** Task statement **
Quote the data below word for word, but leave the pictures out.
---- Given entries
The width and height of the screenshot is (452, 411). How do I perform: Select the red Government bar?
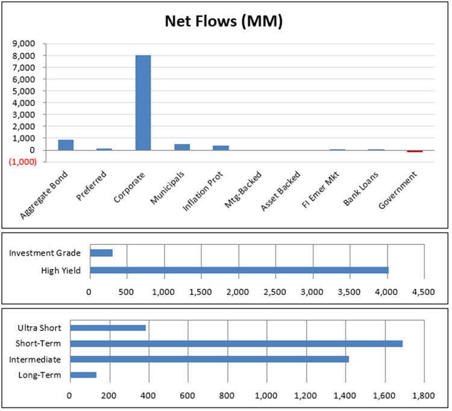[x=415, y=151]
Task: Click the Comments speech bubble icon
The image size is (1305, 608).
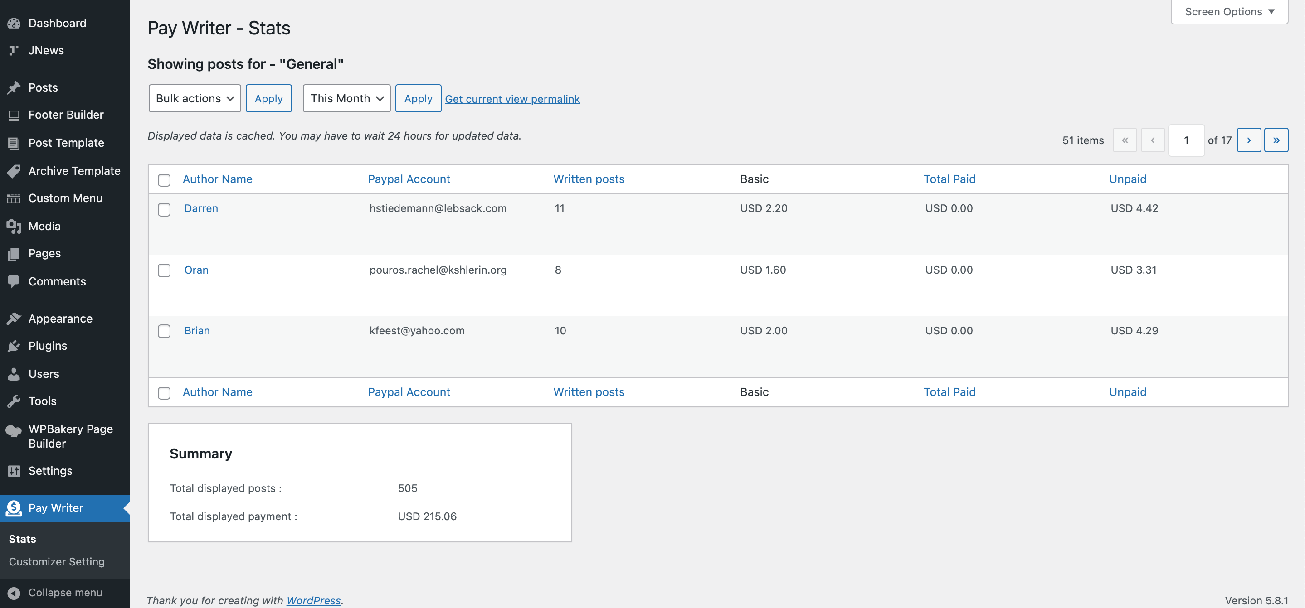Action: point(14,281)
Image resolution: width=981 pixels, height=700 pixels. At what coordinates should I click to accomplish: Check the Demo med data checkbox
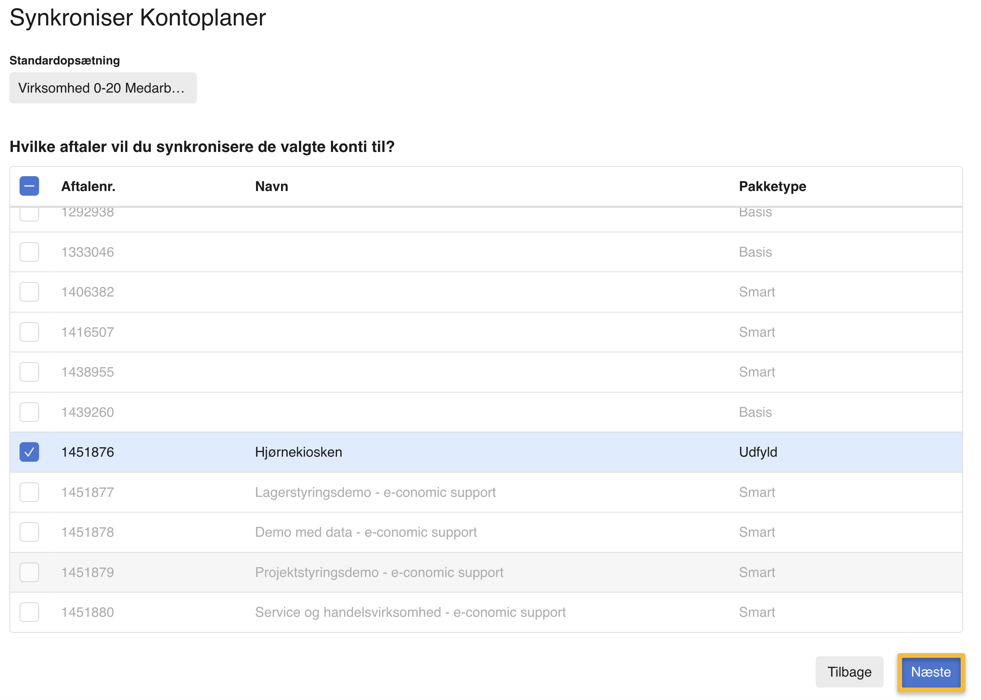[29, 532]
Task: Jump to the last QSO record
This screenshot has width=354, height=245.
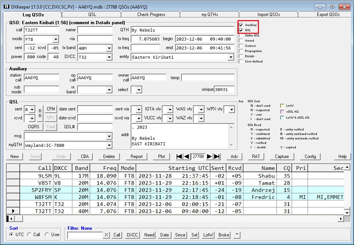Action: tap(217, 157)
--------
** Task solution **
The width and height of the screenshot is (452, 411). How do I perform: Select the red Government bar?
[x=415, y=151]
Task: Click the Comments speech bubble icon
The image size is (1305, 608).
Action: point(14,281)
Image resolution: width=981 pixels, height=700 pixels. At what coordinates should I click to accomplish: Check the Demo med data checkbox
[29, 532]
Task: Jump to the last QSO record
This screenshot has width=354, height=245.
Action: tap(217, 157)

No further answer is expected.